### COMPLETE THE FOLLOWING
1. In the Intel earnings report, what was the company's earnings-per-share for the third quarter of 2019?
2. List every business group whose revenue appears in the table of the Intel earnings report.
3. For each statement, say whether the Intel earnings report supports it: (a) Net income fell 6% to $6.0 billion. (b) Client Computing Group revenue grew year-over-year. (c) The quarter ended September 29.

Today Intel announced their earnings for the third quarter of the 2019 fiscal year, which ended September 29, and the company has set a record for revenue thanks to increased growth of their datacenter business. Revenue for the quarter came in at $19.2 billion, beating Q3 2018 by $27 million, which results in a mere 0.14% growth over last year, but enough to make this the highest revenue ever for the company. Gross margin was 58.8%, down from 64.5% a year ago. Operating income was down 12% to $6.4 billion, and net income was down 6% to $6.0 billion. This resulted in earnings-per-share of $1.35, down 2% from a year ago.

Intel Q3 2019 Financial Results (GAAP)
  Q3'2019 Q2'2019 Q3'2018
Revenue $19.2B $16.5B $19.2B
Operating Income $6.4B $4.6B $7.3B
Net Income $6.0B $4.2B $6.4B
Gross Margin 58.9% 59.8% 64.5%
Client Computing Group Revenue $9.7B +10% -5%
Data Center Group Revenue $6.4B +28% +4%
Internet of Things Revenue $1.0B +1% +9%
Mobileye Revenue $229M +14% +20%
Non-Volatile Memory Solutions Group $1.3B +38% +19%
Programmable Solutions Group $507M +3.7% +2%

Intel splits their business into two main areas. The Client Computing Group is the PC-Centric products, and the Data Center Group consists of everything else. Despite the contraction of the PC market over the last several years, it has continued to be the main source of revenue for Intel, and that continues this quarter as well, but only by a small margin. The Client Computing Group revenue was down 5% year-over-year to revenue of $9.7 billion. Intel attributes this drop to lower year-on-year platform volume, although loss was partially offset by some of the higher-cost products especially in the commercial segment.

### PROVIDED RECORDS
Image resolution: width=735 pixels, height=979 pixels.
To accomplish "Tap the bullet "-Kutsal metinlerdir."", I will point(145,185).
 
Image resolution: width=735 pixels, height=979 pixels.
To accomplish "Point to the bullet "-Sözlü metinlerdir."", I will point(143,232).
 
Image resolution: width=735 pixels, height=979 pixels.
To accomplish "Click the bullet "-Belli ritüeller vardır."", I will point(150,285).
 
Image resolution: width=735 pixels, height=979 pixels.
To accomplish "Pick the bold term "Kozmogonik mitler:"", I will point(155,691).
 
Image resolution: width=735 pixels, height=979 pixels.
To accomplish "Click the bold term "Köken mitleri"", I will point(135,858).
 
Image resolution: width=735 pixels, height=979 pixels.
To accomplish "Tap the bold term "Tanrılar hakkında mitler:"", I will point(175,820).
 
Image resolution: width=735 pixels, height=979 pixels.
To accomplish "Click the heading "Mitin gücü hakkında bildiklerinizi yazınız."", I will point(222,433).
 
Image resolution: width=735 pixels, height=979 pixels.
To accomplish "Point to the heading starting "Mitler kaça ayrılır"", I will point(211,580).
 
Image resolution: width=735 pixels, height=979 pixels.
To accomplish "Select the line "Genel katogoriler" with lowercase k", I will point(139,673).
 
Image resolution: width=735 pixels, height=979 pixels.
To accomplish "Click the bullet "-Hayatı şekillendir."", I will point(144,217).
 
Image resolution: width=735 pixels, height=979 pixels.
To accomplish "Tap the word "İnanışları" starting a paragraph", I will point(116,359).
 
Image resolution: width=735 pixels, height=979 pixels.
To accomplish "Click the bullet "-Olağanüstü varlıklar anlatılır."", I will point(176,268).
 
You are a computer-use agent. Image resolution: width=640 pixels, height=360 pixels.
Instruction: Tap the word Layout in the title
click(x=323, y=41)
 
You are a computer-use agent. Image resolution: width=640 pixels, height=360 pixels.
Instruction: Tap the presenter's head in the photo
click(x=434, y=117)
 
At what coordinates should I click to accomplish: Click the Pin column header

### RESULTS
1. $1.35, down 2% from a year ago.

2. Client Computing Group, Data Center Group, Internet of Things, Mobileye, Non-Volatile Memory Solutions Group, Programmable Solutions Group

3.
(a) Yes: "net income was down 6% to $6.0 billion"
(b) No: "The Client Computing Group revenue was down 5% year-over-year to revenue of $9.7 billion"
(c) Yes: "which ended September 29"